The Queen of Gay Street
Born in the Tenderloin, which could be politely described as San Francisco’s grittiest area, Esther Mollica’s earliest memories are of “walking past prostitutes and heroin addicts … on the way to school.” Her early home life wasn’t much better than the life outside her home either. Her mum had borderline personality disorder while her dad was a diagnosed narcissist and sociopath, and they both exhibited significant rage and a distinct lack of empathy. What’s worse, her father sexually abused her from the age of five or six and her mother didn’t stop him. Even when the pair divorced, they each remained a force for devastation in Esther’s life.
Initially at least, adulthood proved to be a continuation of a dangerous and self-destructive roller-coaster ride for Esther. She came out, moved into her own apartment, secured a moderately paying job, and started dating. It was the dating that proved particularly problematic. As Esther describes it, she went on “dates with girls who had shown up on heroin, dates where women had disclosed that they had husbands or were still living with their girlfriends, dates where girls I barely knew tried to get me into threesomes.” She eventually formed a long-term, long-distance relationship with a woman named Morgan—who Esther later found out had been married to a man throughout much of their time together!
The painful breakup with Morgan prompted Esther to re-evaluate her life: she quit her job and moved to New York with no kind of plan in place. It was certainly a bold move, if not exactly a well-planned one, and it led to her becoming embroiled in even more romantic shenanigans, in addition to finding herself in numerous hairy situations and various employment-related catastrophes. Filled with drama, distress, hope, and hilarity, The Queen of Gay Street is Esther’s forthright memoir of her early years in New York, a period that saw her rise above the many obstacles that appeared in her way and achieve the victory of being truly herself.

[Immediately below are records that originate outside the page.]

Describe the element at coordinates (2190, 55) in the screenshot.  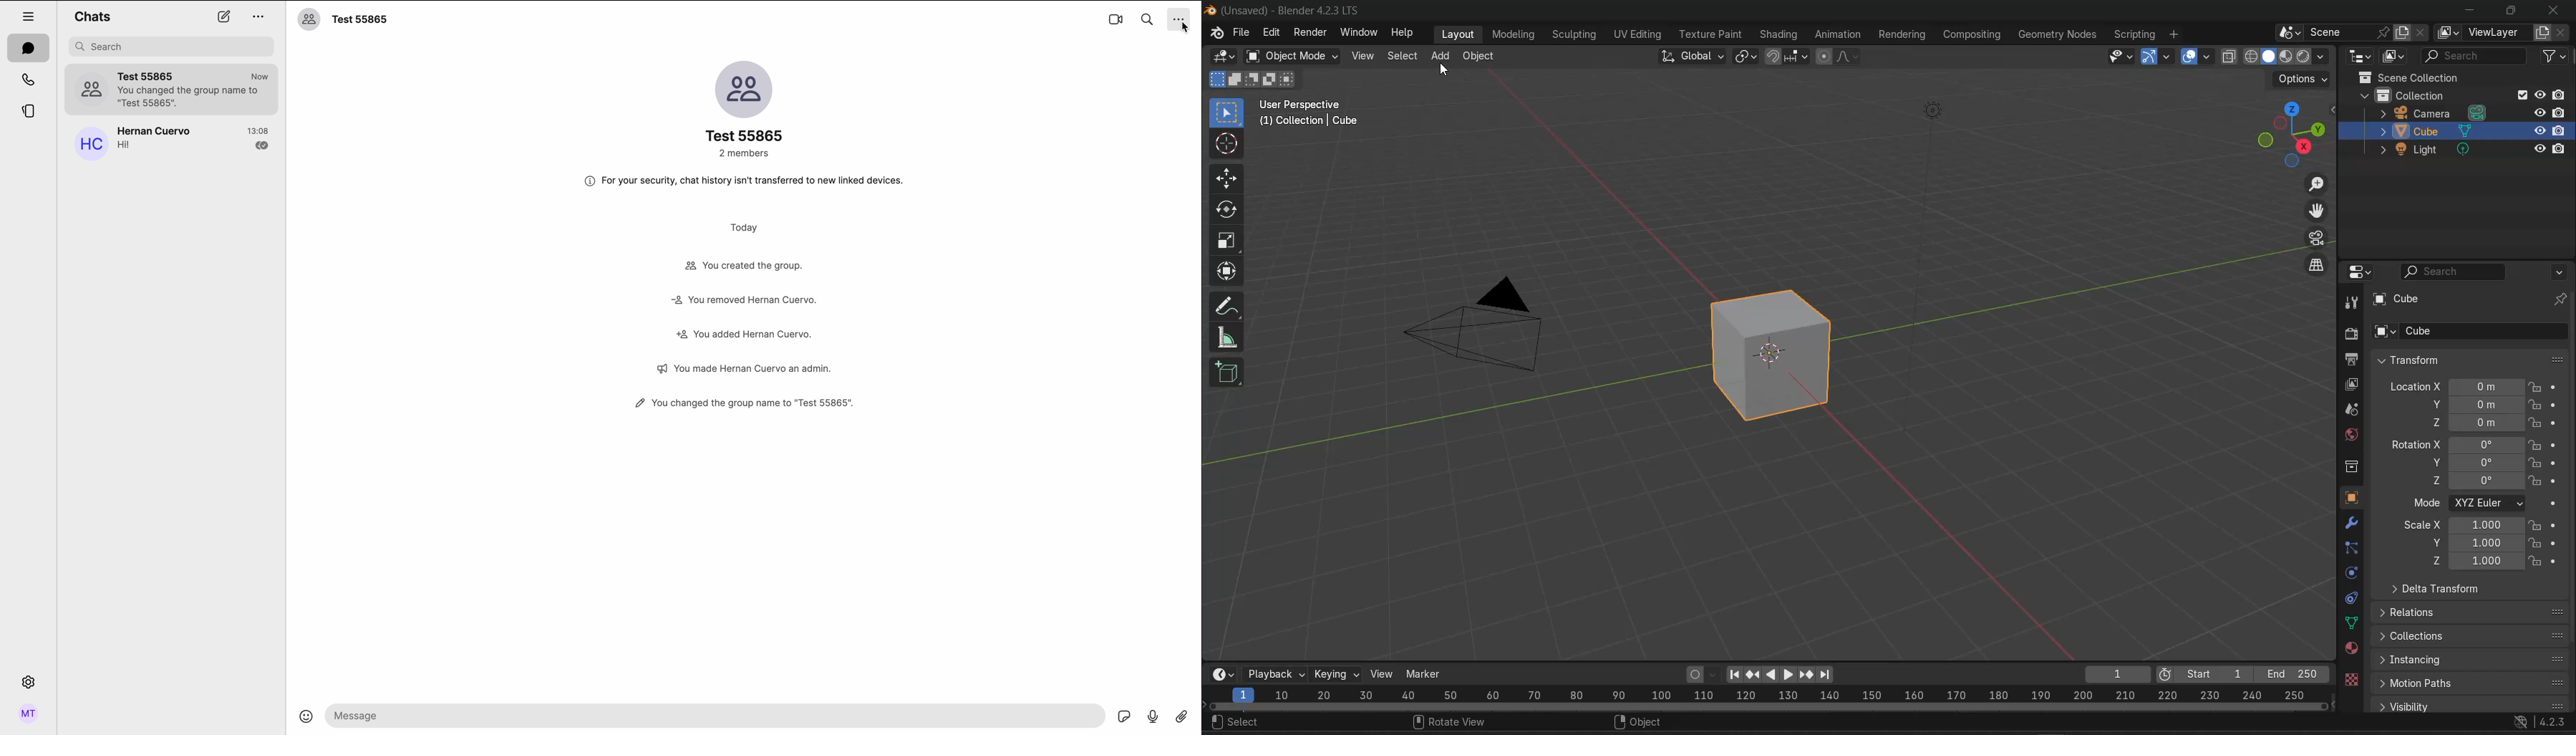
I see `show overlays` at that location.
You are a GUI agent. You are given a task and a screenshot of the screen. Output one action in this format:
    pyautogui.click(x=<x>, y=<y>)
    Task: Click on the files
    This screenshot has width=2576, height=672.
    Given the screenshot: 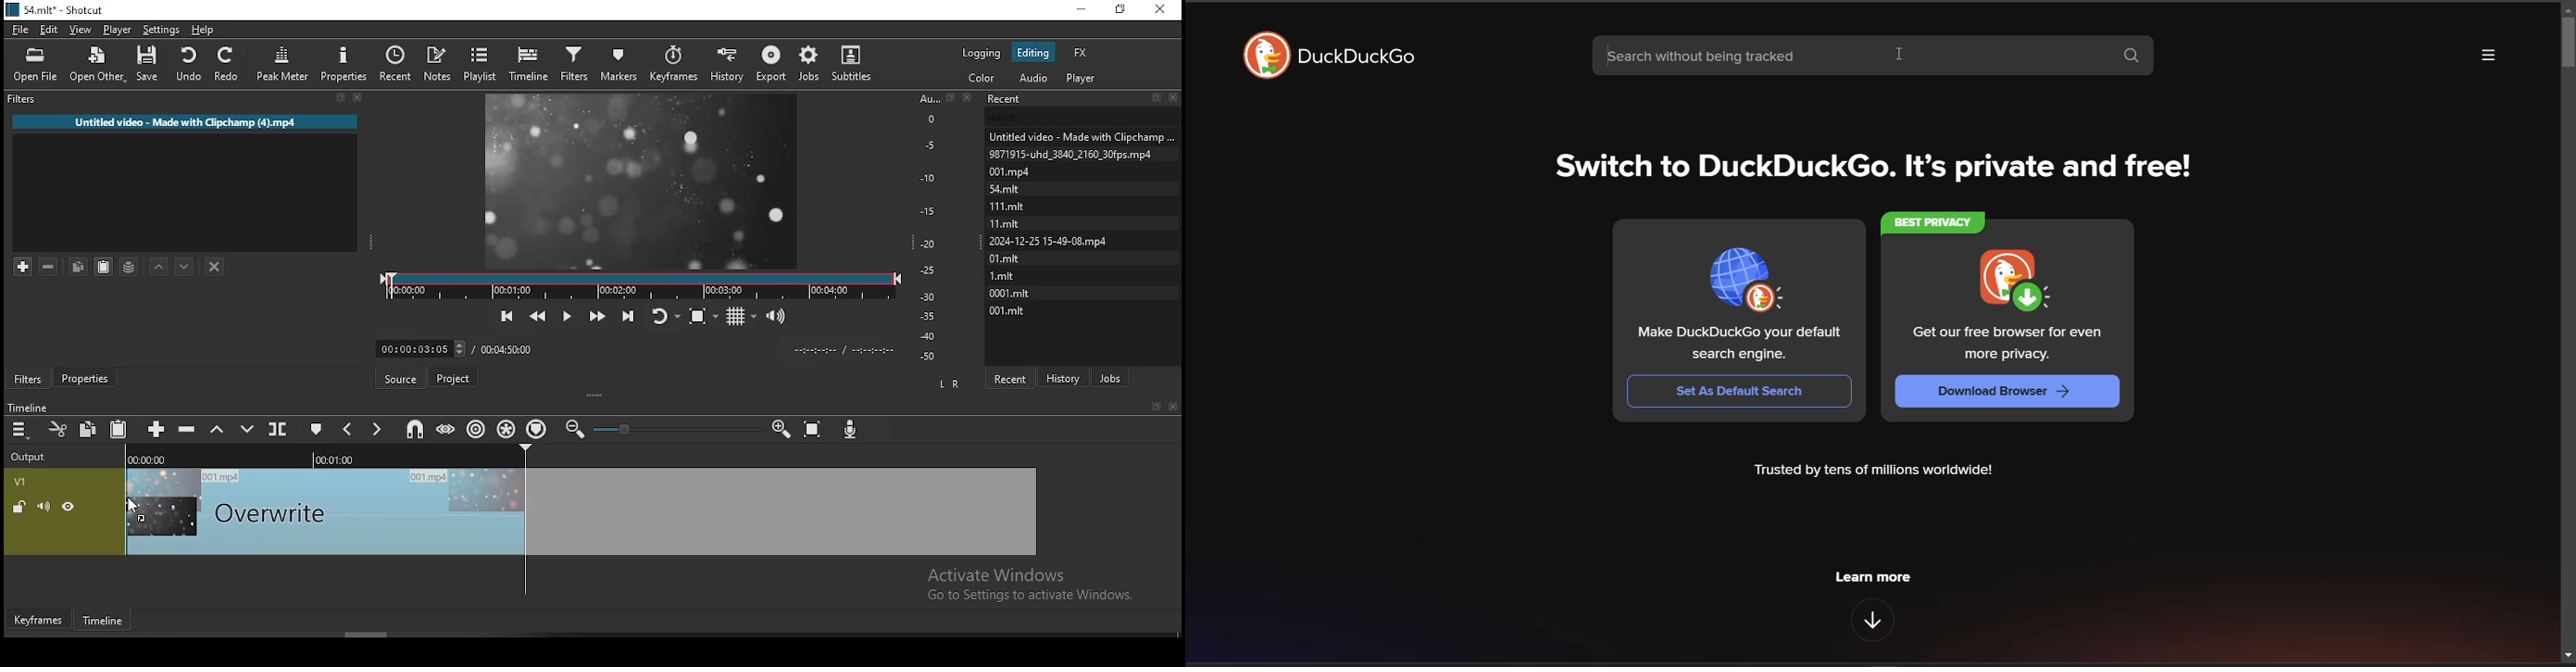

Of course, a person can’t have a present without also having a past, and so Esther weaves reminiscences about her childhood and young adulthood into her memoir. While she deals with them in a matter-of-fact way, the memories she relates are often deeply troubling and upsetting, which really highlights how strong, resilient, and self-motivated Esther has always been. She has had to triumph over adversity after adversity, and she has maintained her compassion and good humor throughout. Given the shocking nature of much of what Esther experienced, The Queen of Gay Street is often far from being an easy or comfortable read, but it does manage to maintain a surprisingly positive tone.
Esther’s initial years in New York might not have been as disturbing as her earlier years of life but they were still characterized by any number of odd people and incidents. Some of the situations she found herself in really were mindboggling—it’s amazing she remained sane after dealing with one particular design agency’s Christmas card “database.” Plus, the relationship she fell into with Juliet, the web editor of a magazine she worked for, could only be described as soul-destroying. Still, no one’s life can be solely material for a “Broads in the Big Apple” column and The Queen of Gay Street ends on a melancholy high, leaving plenty of hope and belief that there will be great things in store for Esther in the future.